At this stage, spend some time letting your dog get used to balancing herself on this now less-stable platform. With your hand or foot on the board while your dog is on it, slowly rock the board side to side, introducing this new aspect of movement to your dog and helping her expand her balance skills.

Humans turn a skateboard by shifting their balance either on their heels or on their toes. Dogs move a skateboard side to side by adjusting their weight either to the right or leaning to the left. Again, spend as much time here as your dog needs to be comfortable in this step.

Step 7: Self-propelled

Next up is guiding and encouraging your dog to move the board on her own with her rear legs. With her front legs on the board and her rear legs on the ground, move the board forward and help create an “aha” moment for your dog to realize that she can now move the board on her own.

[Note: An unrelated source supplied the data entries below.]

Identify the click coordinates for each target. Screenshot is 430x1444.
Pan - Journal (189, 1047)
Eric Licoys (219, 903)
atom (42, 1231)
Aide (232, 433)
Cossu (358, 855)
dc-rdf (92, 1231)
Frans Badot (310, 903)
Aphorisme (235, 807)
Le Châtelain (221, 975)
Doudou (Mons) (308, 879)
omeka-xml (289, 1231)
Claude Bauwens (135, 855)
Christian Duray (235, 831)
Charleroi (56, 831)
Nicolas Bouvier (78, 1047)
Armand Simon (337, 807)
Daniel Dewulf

Lure her forward with something that motivates her, like a piece of her favorite food or a favorite toy. You want to be far enough away to motivate her to use the skateboard by propelling it toward you but not far enough away where she decides to run to you to get the reinforcer without the skateboard. Adjust to and be flexible with distance to your dog at this stage, slowly increasing it as she develops her skill at moving the board freely on her own.

Expanding the Environment

©iagodina | Getty Images

Now that your dog is developing skills where she is better at staying on the board, move her to an environment where she can skateboard safely on her own. Your dog will need to be off leash, as it is extremely tricky to have a dog on a skateboard while holding a leash attached to a harness. If you affect the dog in any way with any pressure on the leash, that will throw her off balance and the leash could get caught in the wheels.

Your dog also needs to have a safe area in which to further develop her skills. If you have a patio in a fenced-in backyard or if your driveway is fenced, these are managed environments that are safe. You can also try a local tennis court or any outside paved area that is fenced in.

Take the Time Needed

Nothing is more important than spending as much time as needed at each step of learning to skateboard — move as fast as the slowest learner. When shaping a new behavior there is no wrong, there are only behaviors we reinforce, and then there are other behaviors.

This type of thinking allows for a lot of flexibility for the individual learner. If this is all done progressively tailored to your individual dog, then in the future just picking up the skateboard will be all the information your dog needs to know exactly what’s going to happen — skateboarding fun.

Is Skateboarding Right for Your Dog?

©lisegagne | Getty Images

Before teaching your dog to skateboard, consider if she is physically capable to do this activity. I am not one to discourage the individual — I’ve seen dogs who don’t allow any boundaries hold them back. However, some breeds are too big or too small to skateboard. A 10- by 30-inch skateboard is a good platform size for most dogs.

If this is too small or too big for your dog, adjust with her physical abilities with either a bigger board or just teach her to have fun standing on a skateboard, which is basically just another platform. Platforms are an elevated sturdy surface an animal goes up onto to stand on and do other behaviors on. People have been using platforms to train animals for centuries. Many things can be used as platforms, and a skateboard is just a platform that eventually moves.